I'd like to go back to what Dicentra said:

>I'd like to propose the following: good and evil are based on the 
>relationship between weak and strong. If, like Voldemort, you believe 
>that the strong should overpower the weak when it suits them, that's 
>evil. If you believe that the strong should assist the weak, that's 
>good. In other words, predation is evil, nurturing is good.

This has come to mind today as well. I find it interesting that both the 
protection of the weak and the treatment of strangers are concepts that 
figure highly in OT morality and law, which makes me think that they are 
indeed closely linked:

             'The Lord careth for the strangers; he defendeth the 
             fatherless and widow: as for the way of the ungodly, 
             he turneth it upside down.'
                                           (Ps 146, v.9)

When the strong exploit the weak they are denying the bond, they imply that 
the weak are less than human, that they do not deserve the same privileges 
that the strong accord to themselves.
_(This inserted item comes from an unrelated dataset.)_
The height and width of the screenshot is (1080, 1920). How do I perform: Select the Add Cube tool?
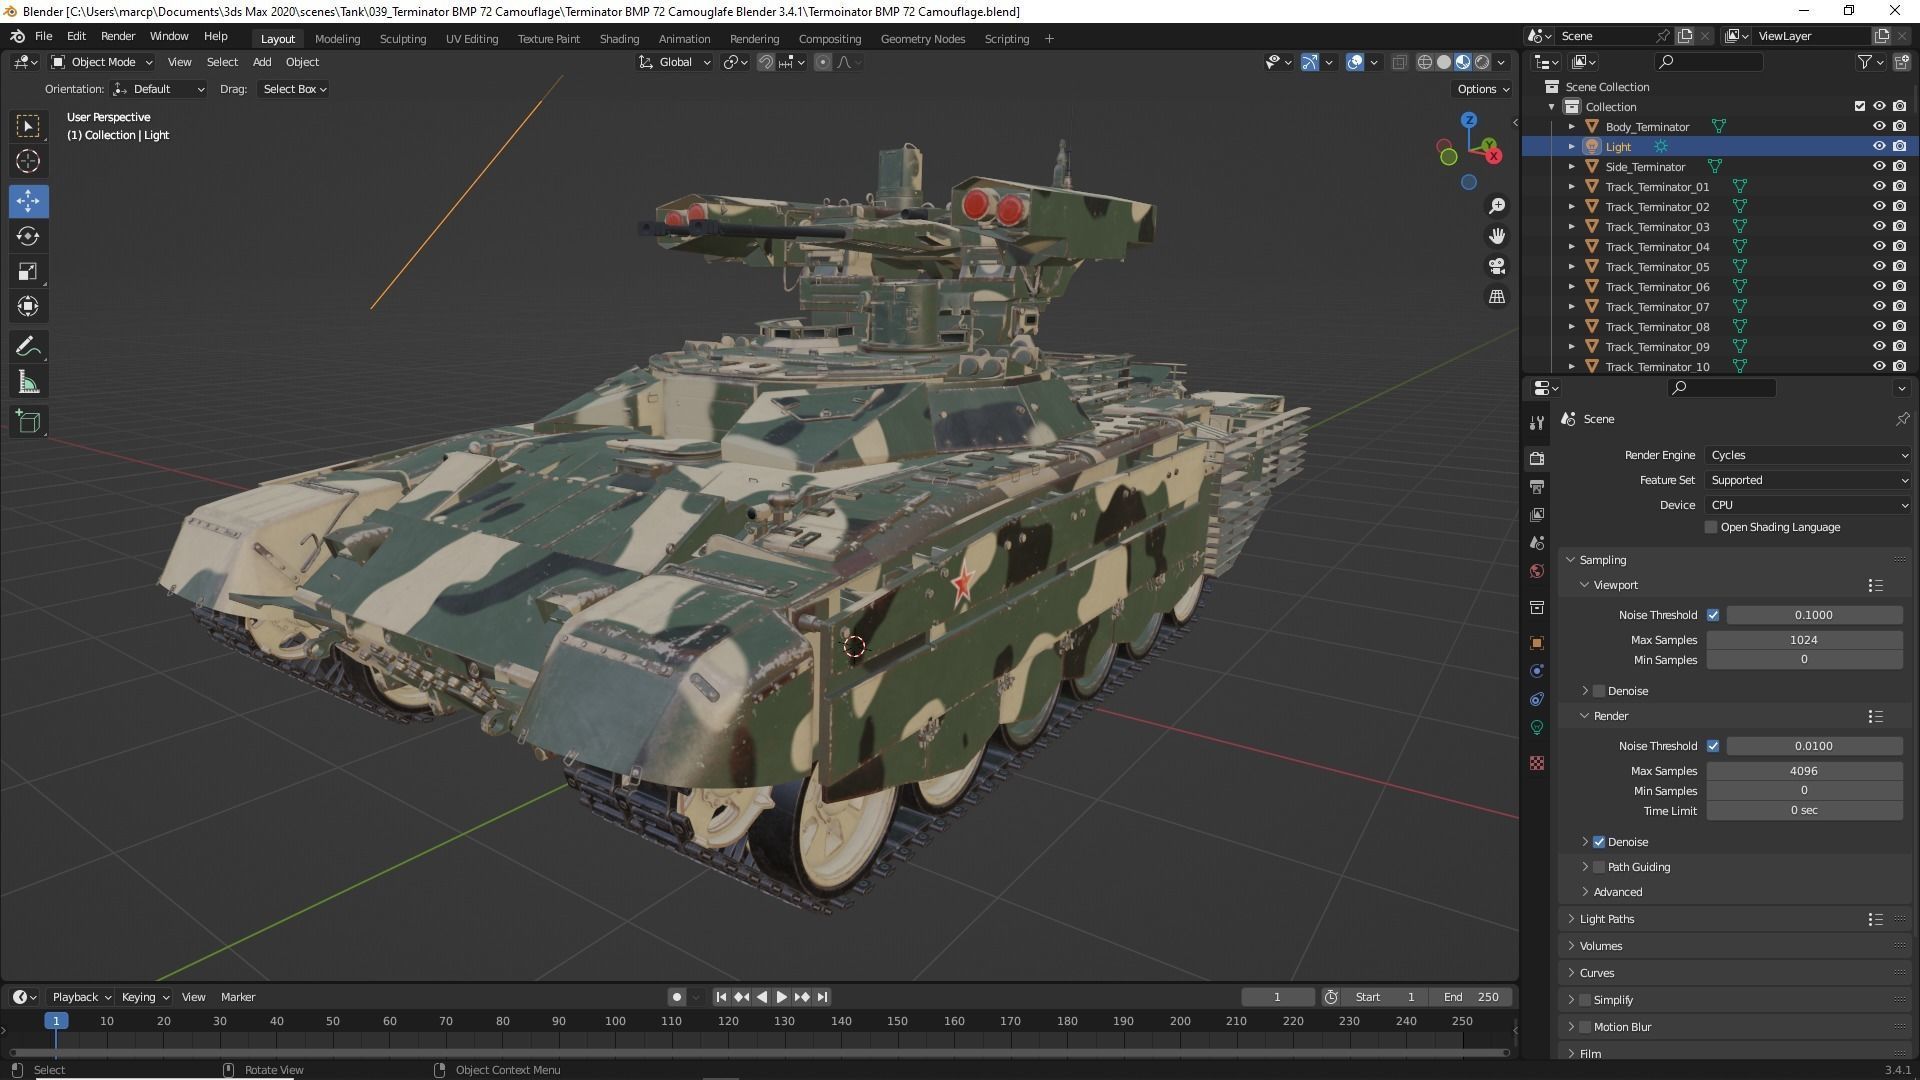click(x=28, y=422)
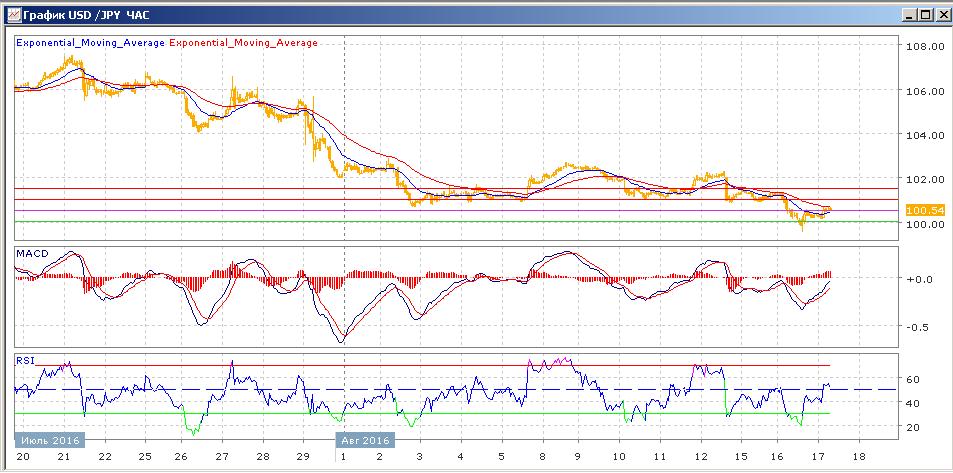Viewport: 953px width, 473px height.
Task: Select the Авг 2016 month marker
Action: (365, 439)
Hasn't much of the worst evil that 
mankind has perpetrated involved precisely the deliberate de-humanisation of 
others?

So what am I saying? I suppose I want to suggest that love, in the sense of 
the active embracing of our common bond with the rest of humanity, is the 
highest moral good and that it is manifested in our relationships with the 
weak and the stranger. Conversely lack of love is manifested in exploitation 
and predation. In the Potterverse, Dumbledore, in his own strange way, 
represents one and Voldemort the other.